*** Dataset content ***

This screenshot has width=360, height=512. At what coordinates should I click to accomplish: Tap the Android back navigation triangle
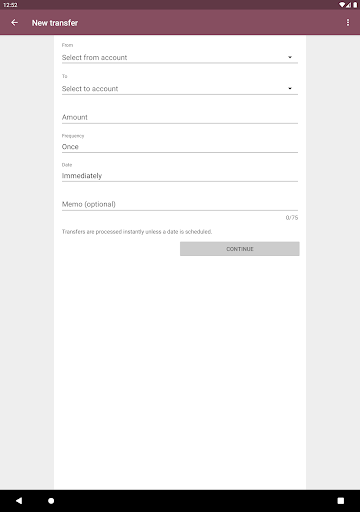point(19,501)
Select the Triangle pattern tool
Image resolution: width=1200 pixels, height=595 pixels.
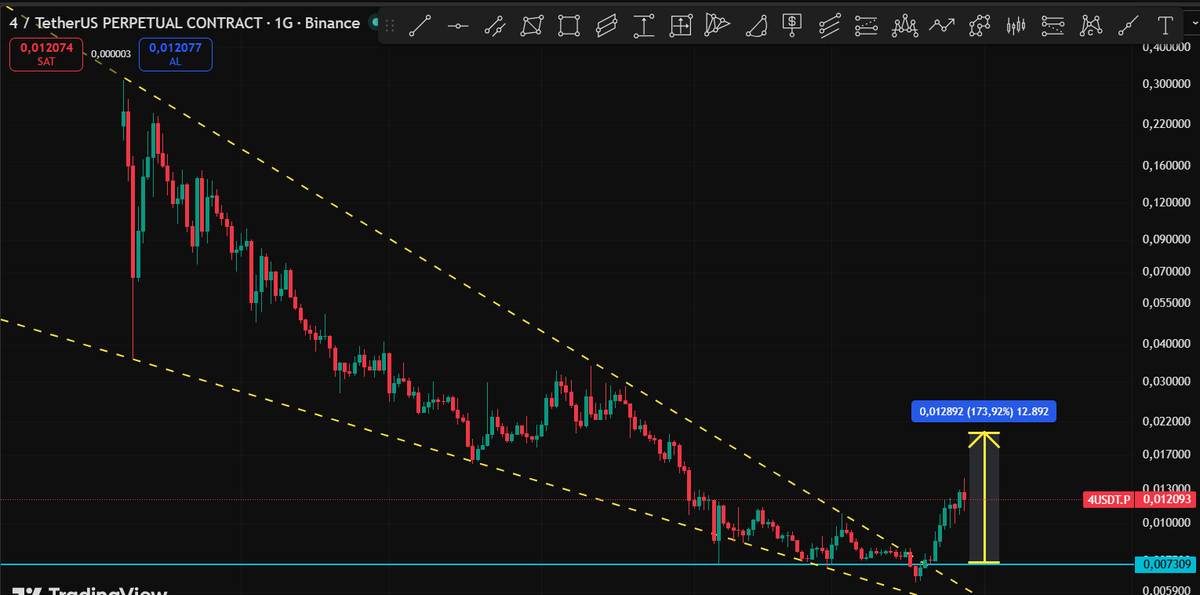point(754,25)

***

Without the pictures, give every line above again exactly.

**Answer for the task**
This screenshot has width=360, height=512. At what coordinates should I click to accomplish: Tap the Android back navigation triangle
point(19,501)
Select the Triangle pattern tool
Image resolution: width=1200 pixels, height=595 pixels.
point(754,25)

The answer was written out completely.